The long-running role of Phryne Fisher would sometimes prove both a “bane of my existence” but also a “wonderful place to escape to”, Davis has previously said. “I wanted it to be a piece of genius,” she tells me. “I have very high expectations, and I don’t like being boring or repeating myself. But gosh, even though it was one of the hardest jobs that I had last year doing [Miss Fisher and] The Crypt of Tears, gosh it was just joyful to go back to someone … with that much energy and joy. It’s just like, ‘Oh, what a relief to not be in tears or in fear. Just to be brave and bold and go where no gal has ever gone before.’ ”
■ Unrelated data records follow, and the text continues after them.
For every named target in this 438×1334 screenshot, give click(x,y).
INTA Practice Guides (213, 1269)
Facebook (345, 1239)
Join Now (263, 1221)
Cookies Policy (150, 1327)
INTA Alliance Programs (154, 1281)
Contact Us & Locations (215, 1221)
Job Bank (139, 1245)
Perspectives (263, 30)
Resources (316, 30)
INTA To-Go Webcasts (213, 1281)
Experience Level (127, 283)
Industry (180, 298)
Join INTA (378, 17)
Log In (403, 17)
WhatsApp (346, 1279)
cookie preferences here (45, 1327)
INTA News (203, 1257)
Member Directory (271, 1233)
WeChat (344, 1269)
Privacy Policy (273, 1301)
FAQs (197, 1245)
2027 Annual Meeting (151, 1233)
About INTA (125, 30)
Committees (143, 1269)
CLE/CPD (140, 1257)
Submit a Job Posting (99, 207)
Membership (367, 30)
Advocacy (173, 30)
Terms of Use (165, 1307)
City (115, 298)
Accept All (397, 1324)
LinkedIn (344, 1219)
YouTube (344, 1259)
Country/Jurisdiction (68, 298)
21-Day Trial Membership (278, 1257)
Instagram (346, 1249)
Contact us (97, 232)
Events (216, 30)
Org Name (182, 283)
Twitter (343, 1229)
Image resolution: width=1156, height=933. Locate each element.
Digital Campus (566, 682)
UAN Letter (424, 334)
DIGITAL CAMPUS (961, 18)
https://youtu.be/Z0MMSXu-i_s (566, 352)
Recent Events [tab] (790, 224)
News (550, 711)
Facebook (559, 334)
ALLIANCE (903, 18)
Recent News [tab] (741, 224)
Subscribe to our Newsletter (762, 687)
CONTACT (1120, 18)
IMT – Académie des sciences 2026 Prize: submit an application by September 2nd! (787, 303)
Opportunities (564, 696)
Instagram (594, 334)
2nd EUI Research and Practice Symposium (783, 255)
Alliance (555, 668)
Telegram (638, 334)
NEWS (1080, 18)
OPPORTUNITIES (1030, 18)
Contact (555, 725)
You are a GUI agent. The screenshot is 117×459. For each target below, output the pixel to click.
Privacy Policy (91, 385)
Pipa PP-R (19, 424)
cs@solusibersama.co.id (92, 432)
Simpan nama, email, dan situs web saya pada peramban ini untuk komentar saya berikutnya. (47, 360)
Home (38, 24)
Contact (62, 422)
Her role in the grief allegory horror film The Babadook was lauded by critics but emotionally draining, although she would work for Jennifer Kent again “in a heartbeat”: “I would have to say, being terrified is one of the most exhausting experiences your body can go through. For days on end it’s, like, wipeout.”
Davis, Kurzel and their daughters were living in Hobart during her blush of Australian work, but their bases have also included London. This has meant Davis has had to be as multiskilled in life as in her art – neither of which is ever short of stimulating, even if the combined impact edges out relaxation.
“There is no time to decompress. I’m with my family all the time, so that’s, you know, life. Other people are more important, always. There’s always someone [who] needs looking after more than I do. So, I’ll just fall in a heap and crumple and cry. I go,” Davis lets out a deep moan that is best transcribed as: “eyeyiyaaaaaraaahaaHAA”.
Her voice returns to its normal pitch: “… have too much wine and then get up and do it again!” Davis smiles, and another booming laugh proves all too infectious.